Volandri, le capitaine de l’Italie en Coupe Davis : entre « cabale » et aide psychologique

Par cabale ou simplement pour se concentrer sur le travail que la Capitainerie d’Italie réalise en En Coupe Davis, Filippo Volandri a affronté la conférence de presse des finalistes avec la certitude qu’ils n’ont encore rien gagné : « Nous ne voulons pas gagner trois fois. Nous voulons gagner cette édition 2025 ».

Ils ont battu la Belgique 2-0, à Bologne, et ont atteint la finale de la compétition pour la troisième année consécutive. Cette fois, sans ses deux têtes d’affiche : Jannik Sinner (2e au classement mondial) et Lorenzo Musetti (8e). L’actuel double champion de la compétition participe à cette épreuve pour la dixième fois de son histoire et ce n’est pas seulement la responsabilité de ceux qui entrent sur le terrain.

« Le psychologue de l’équipe a fait un excellent travail avec nous, il nous a demandé d’arrêter de compter à partir de la seconde moitié du tie-break. J’essaie de trouver une réponse à la question, mais je pense qu’on ne peut avoir ce type de match qu’en Coupe Davis. Aujourd’hui, nous avons vu deux grands joueurs se battre pour leur pays, ils ont tous les deux fait un travail incroyable, mais un seul pouvait gagner. C’est ce que j’ai dit à Flavio, je lui ai demandé de l’aimer plus que l’adversaire. Je suis très fier de Flavio, aussi de Matteo, de l’ensemble L’équipe La foule « C’était incroyable, nous avions 10 500 personnes qui nous poussaient à l’extrême », a déclaré le leader de l’Azzurra.

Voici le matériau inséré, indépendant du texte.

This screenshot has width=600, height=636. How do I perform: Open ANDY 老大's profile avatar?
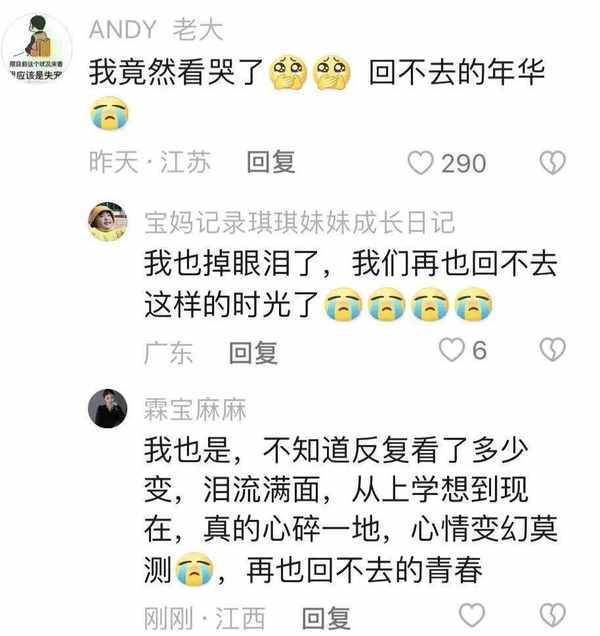pos(37,48)
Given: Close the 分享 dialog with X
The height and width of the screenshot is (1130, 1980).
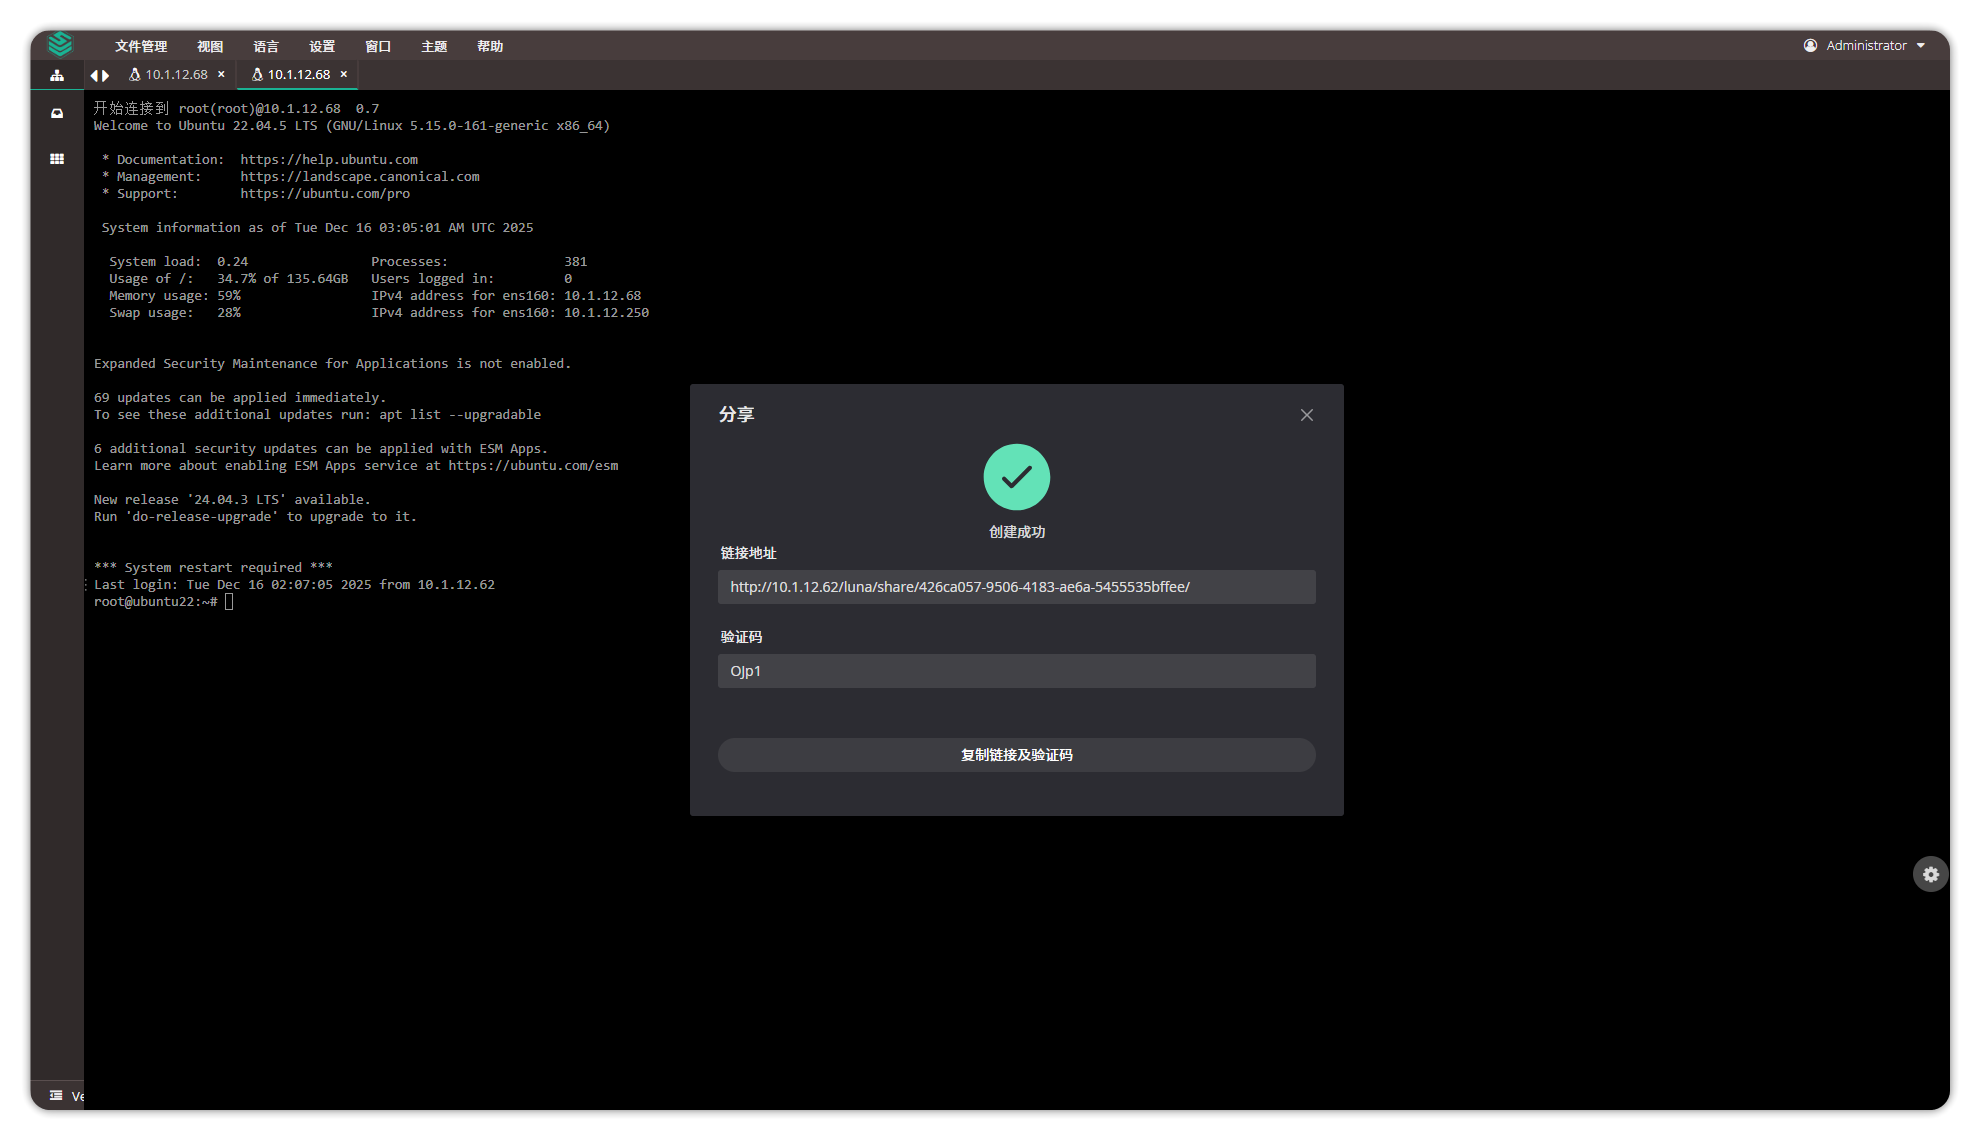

Pour le titre, qui serait également le troisième consécutif, ils affronteront le vainqueur de l’Espagne-Allemagne : « Ce sont deux équipes différentes. Pour le double, ils ont deux spécialistes allemands. L’Espagne en a un et Pedro Martínez. Des classements différents également pour le simple entre les deux équipes. Je pensais que la République tchèque pouvait gagner et à la fin l’Espagne a gagné. C’est un tournoi très difficile. L’Allemagne aussi semblait plus forte et a dû jouer un tie-break contre l’Argentine… ».

« Nous avons vu beaucoup de chiffres, mais nous nous sentons forts, nous nous efforçons d’être meilleurs, nous sommes unis. Un grand respect pour tout le monde, mais nous sommes forts », et il a ajouté une réflexion sur les joueuses de double Andrea Vavassori et Simone Bolelli, sans précédent dans le tournoi pour l’efficacité italienne: « Ils ont hâte de jouer. Heureusement, nous avons atteint la finale sans avoir joué un duel en double ».